TASK INSTRUCTIONS:
Express the lines of the data from the one containing "Click the Ranok publishing house logo" through the end, inclusive, as a JSON list of strings with one string per line and no blank lines. Leave the pictures out.

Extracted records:
============

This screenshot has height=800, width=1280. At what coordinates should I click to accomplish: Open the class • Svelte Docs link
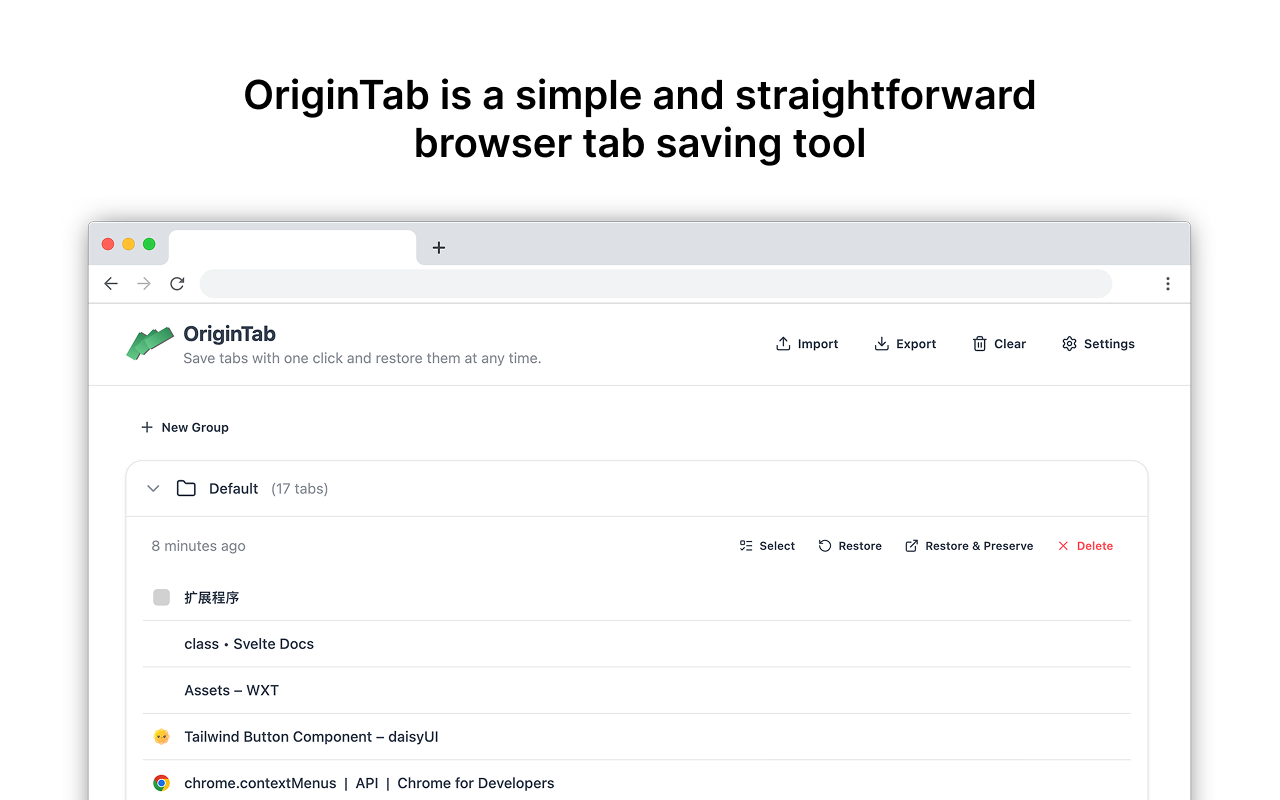coord(249,644)
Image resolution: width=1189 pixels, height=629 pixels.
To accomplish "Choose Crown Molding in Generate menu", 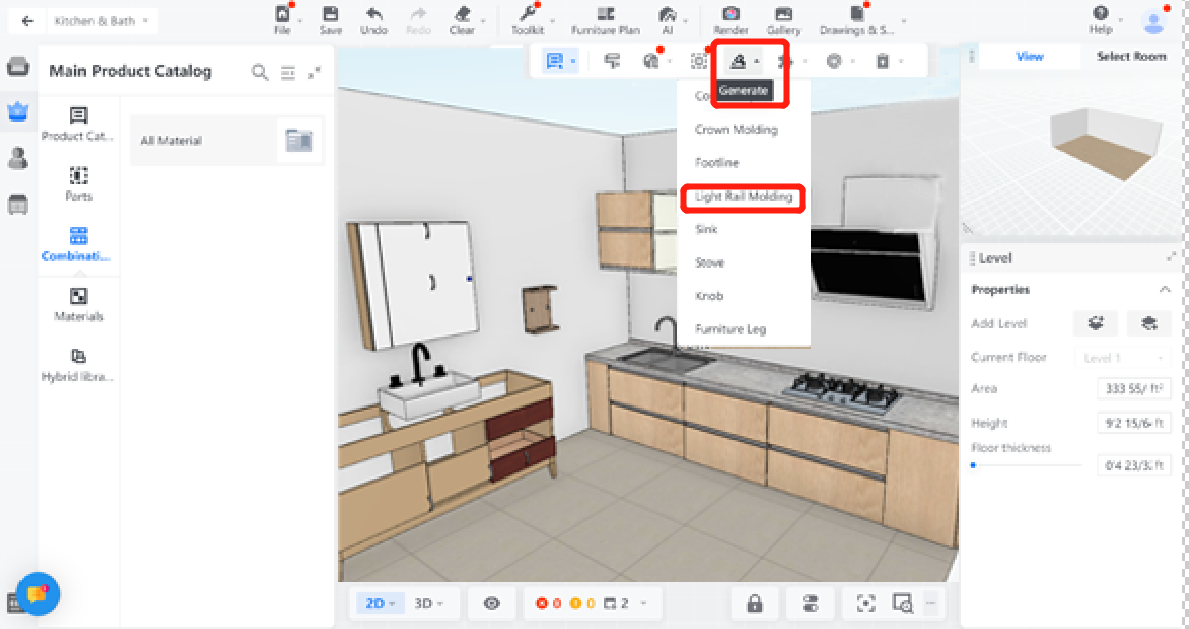I will 736,130.
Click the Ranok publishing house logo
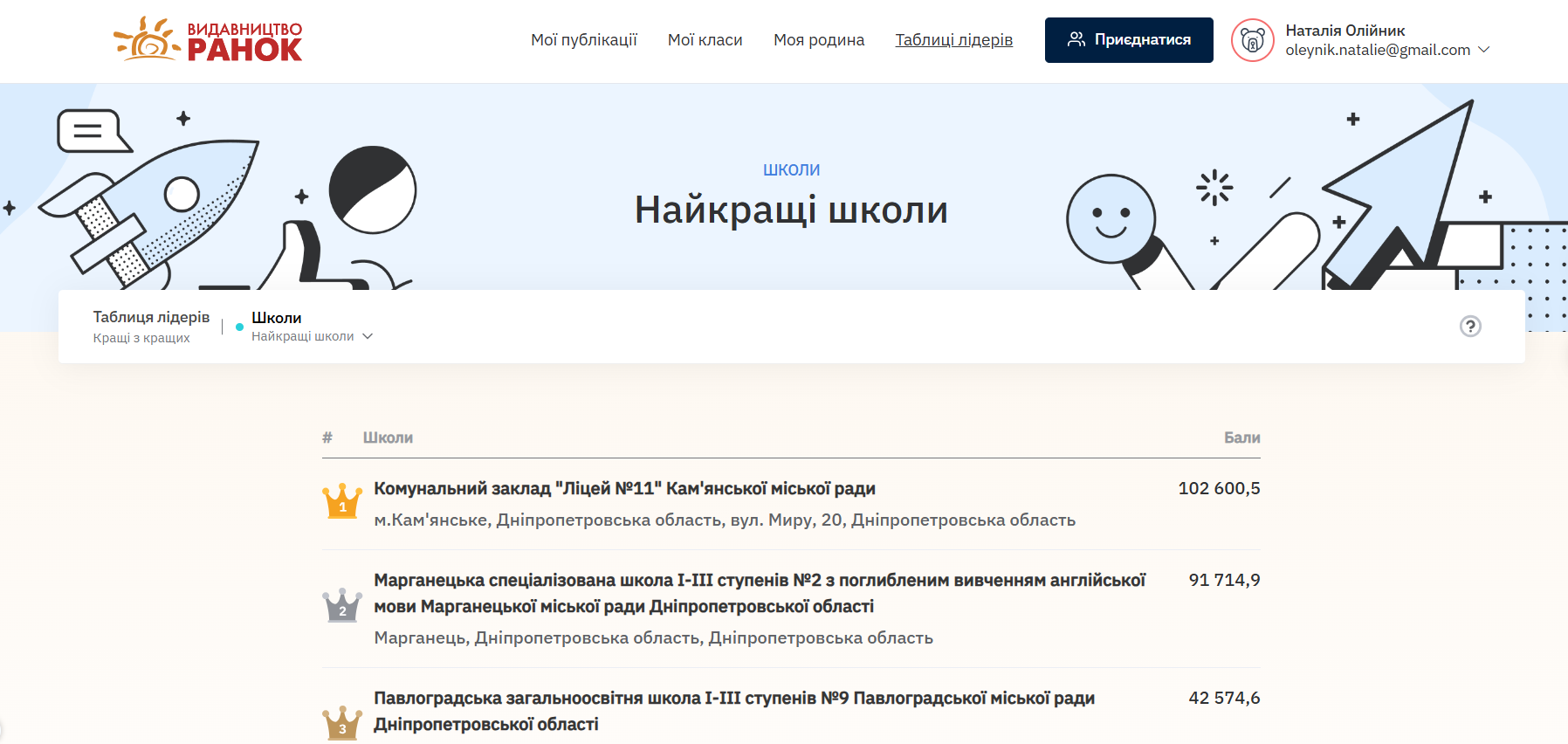Screen dimensions: 1568x744 coord(208,40)
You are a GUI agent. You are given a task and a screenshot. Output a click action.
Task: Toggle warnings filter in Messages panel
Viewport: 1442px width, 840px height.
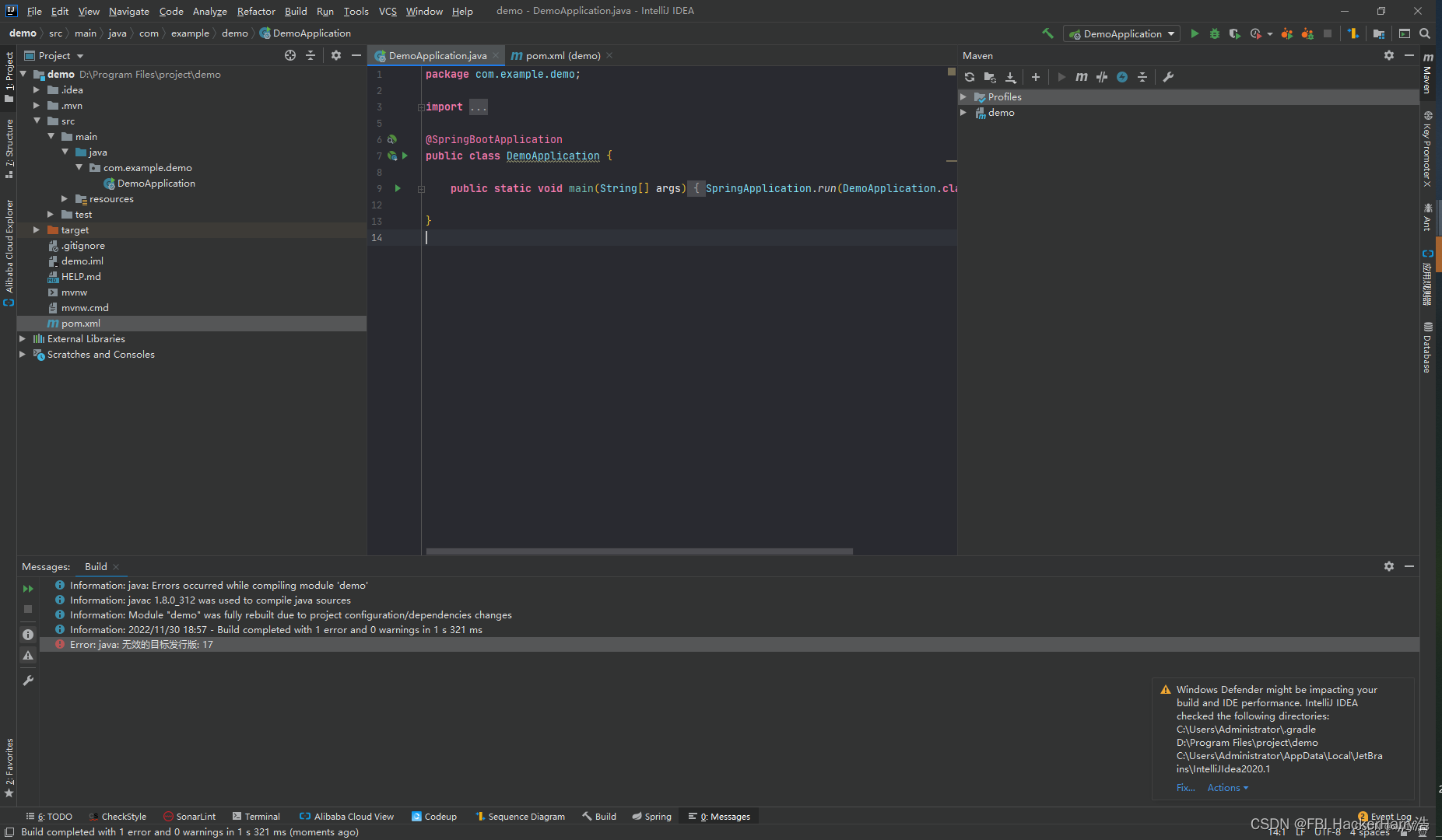tap(28, 656)
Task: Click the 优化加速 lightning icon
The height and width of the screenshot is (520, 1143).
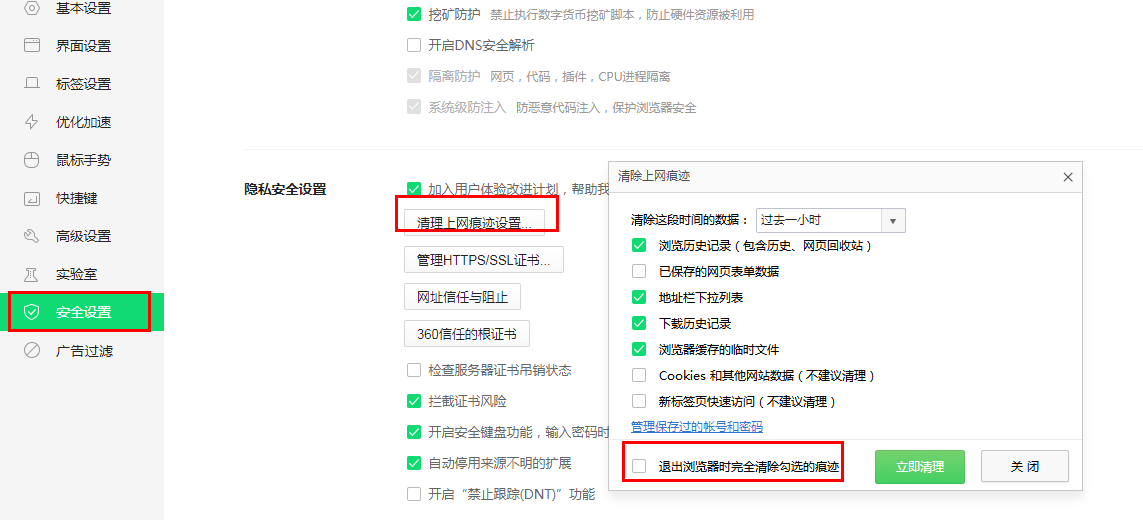Action: pos(32,122)
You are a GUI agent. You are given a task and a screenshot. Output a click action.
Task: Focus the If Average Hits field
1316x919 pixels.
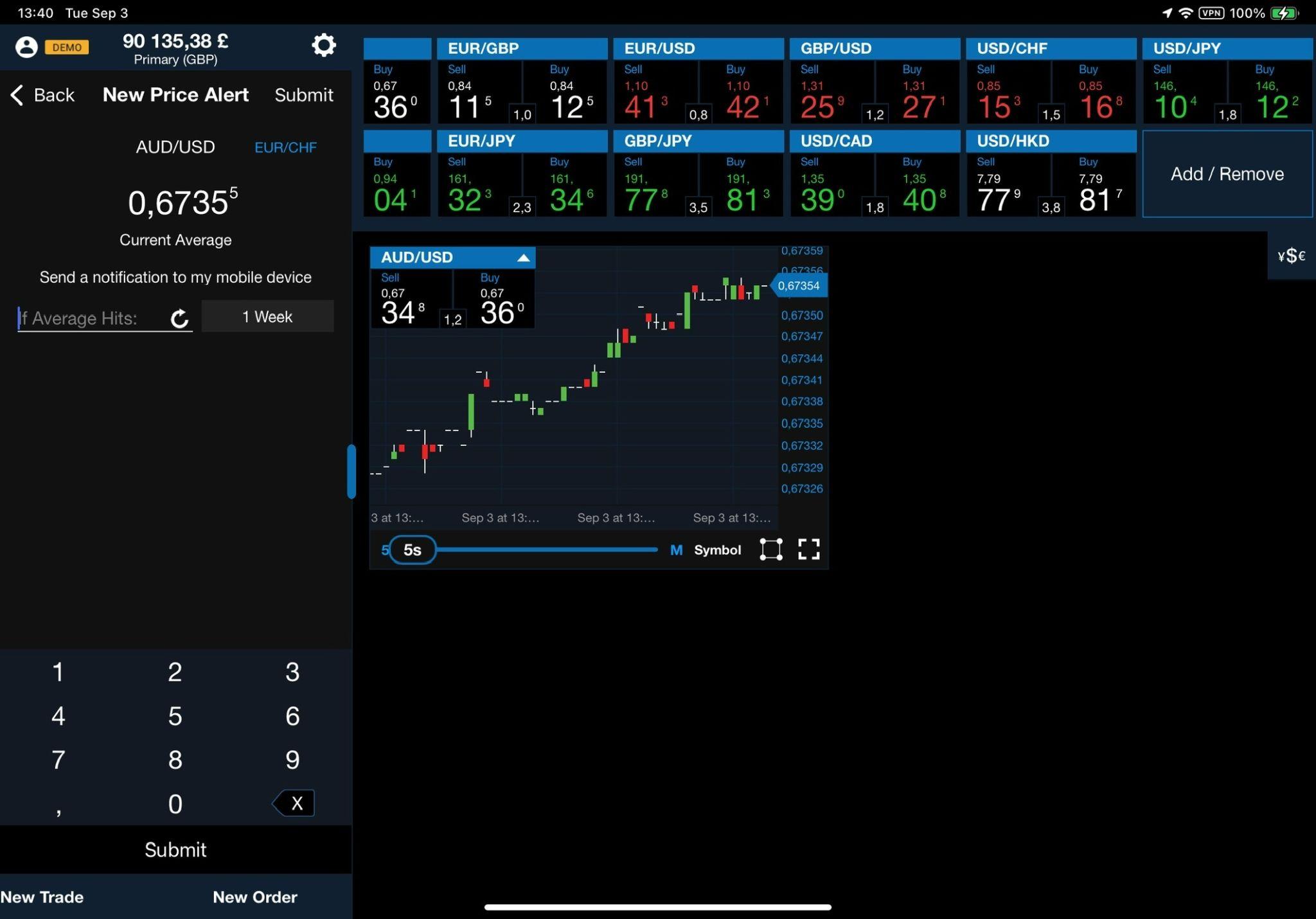pos(90,318)
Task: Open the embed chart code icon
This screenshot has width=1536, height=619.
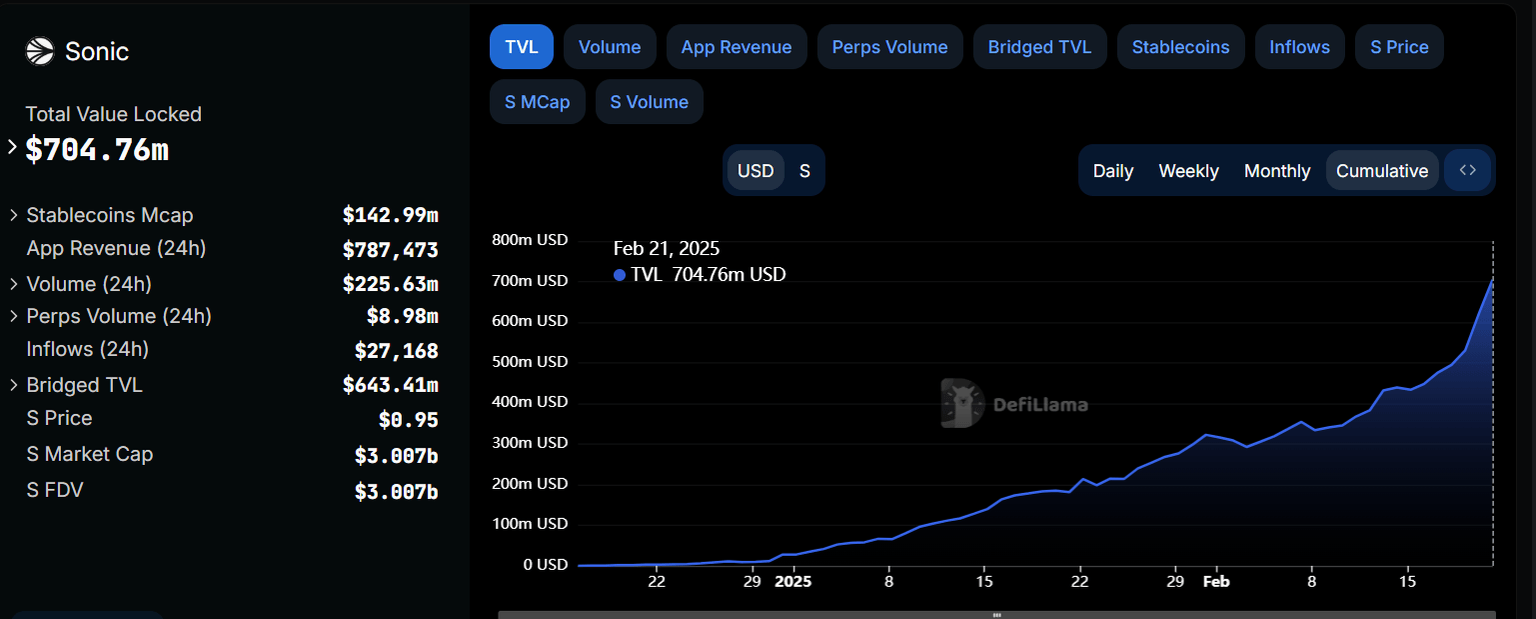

============

ANSWER TO THIS EXERCISE:
[
  "Click the Ranok publishing house logo",
  "Screen dimensions: 1568x744 coord(208,40)",
  "You are a GUI agent. You are given a task and a screenshot. Output a click action.",
  "Task: Toggle warnings filter in Messages panel",
  "Viewport: 1442px width, 840px height.",
  "tap(28, 656)",
  "Task: Click the 优化加速 lightning icon",
  "The height and width of the screenshot is (520, 1143).",
  "Action: pos(32,122)",
  "You are a GUI agent. You are given a task and a screenshot. Output a click action.",
  "Task: Focus the If Average Hits field",
  "1316x919 pixels.",
  "pos(90,318)",
  "Task: Open the embed chart code icon",
  "This screenshot has width=1536, height=619."
]